Utility and Safety of Perampanel in Pediatric FIRES and Other Drug-Resistant Epilepsies

Perampanel is a novel antiepileptic drug, which antagonises AMPA (alpha-amino-3-hydroxy-5-methyl-4-isoxazolepropionic acid) glutamate receptor. We describe perampanel as an adjunctive treatment for FIRES (febrile infection-related epilepsy syndrome) and other drug-resistant epilepsies. A single-centre, observational, retrospective study involving 20 pediatric patients was conducted.

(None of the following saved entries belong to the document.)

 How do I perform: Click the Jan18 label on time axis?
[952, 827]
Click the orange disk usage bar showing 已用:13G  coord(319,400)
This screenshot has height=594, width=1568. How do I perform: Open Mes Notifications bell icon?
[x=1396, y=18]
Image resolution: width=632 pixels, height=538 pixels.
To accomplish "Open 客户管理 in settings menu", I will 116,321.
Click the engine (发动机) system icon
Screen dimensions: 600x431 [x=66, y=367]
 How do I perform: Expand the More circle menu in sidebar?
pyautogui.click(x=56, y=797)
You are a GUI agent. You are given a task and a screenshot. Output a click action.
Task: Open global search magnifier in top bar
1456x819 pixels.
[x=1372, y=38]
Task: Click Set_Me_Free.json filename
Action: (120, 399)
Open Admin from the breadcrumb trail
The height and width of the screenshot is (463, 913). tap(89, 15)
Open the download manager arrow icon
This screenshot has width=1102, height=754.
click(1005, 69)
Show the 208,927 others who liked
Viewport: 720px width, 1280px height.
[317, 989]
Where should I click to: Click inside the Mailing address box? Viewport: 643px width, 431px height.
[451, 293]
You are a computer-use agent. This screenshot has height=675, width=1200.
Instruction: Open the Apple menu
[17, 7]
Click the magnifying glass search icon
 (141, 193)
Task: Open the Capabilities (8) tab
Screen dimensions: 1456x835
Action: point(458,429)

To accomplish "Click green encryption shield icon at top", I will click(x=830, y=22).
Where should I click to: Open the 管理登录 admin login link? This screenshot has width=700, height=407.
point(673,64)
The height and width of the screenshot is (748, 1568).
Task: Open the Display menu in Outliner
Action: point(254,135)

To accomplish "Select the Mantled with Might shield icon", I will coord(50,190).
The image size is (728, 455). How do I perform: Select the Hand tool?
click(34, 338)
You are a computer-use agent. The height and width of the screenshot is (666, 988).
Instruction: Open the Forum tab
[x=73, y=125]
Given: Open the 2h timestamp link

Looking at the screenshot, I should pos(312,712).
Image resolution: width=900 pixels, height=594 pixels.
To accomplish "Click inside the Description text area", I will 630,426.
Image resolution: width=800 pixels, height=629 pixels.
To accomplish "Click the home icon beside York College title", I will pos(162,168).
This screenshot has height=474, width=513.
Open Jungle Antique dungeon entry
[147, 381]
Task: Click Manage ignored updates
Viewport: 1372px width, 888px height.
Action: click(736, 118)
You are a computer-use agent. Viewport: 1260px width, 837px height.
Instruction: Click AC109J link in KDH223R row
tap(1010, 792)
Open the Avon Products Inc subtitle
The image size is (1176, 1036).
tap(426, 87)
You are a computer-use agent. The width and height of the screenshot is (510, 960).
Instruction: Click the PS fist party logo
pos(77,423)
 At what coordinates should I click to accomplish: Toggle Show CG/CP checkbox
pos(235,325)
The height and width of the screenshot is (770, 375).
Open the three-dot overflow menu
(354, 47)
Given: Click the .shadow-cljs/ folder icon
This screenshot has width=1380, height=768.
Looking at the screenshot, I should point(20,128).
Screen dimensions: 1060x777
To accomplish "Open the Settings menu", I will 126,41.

Perampanel was started for three patients with FIRES, achieving seizure cessation in two patients within a day and on days 19 and 32 of illness. Doses used ranged from 4 to 12 mg/day, without any adverse effects reported or discontinuation of therapy. Responder-rate for other drug-resistant epilepsies is 25%. Median time to achieve ≥50% seizure reduction was 80 days (range: 26-326 days). Adverse effect reported in 47% of the patients includes central nervous system-related, and thrombocytopenia. Eight patients discontinued perampanel, because of ineffectiveness or adverse effects. The median time on perampanel before discontinuation was 179 days (range: 94-345 days). Perampanel may be of benefit in pediatrics FIRES and is of utility in other drug-resistant epilepsies.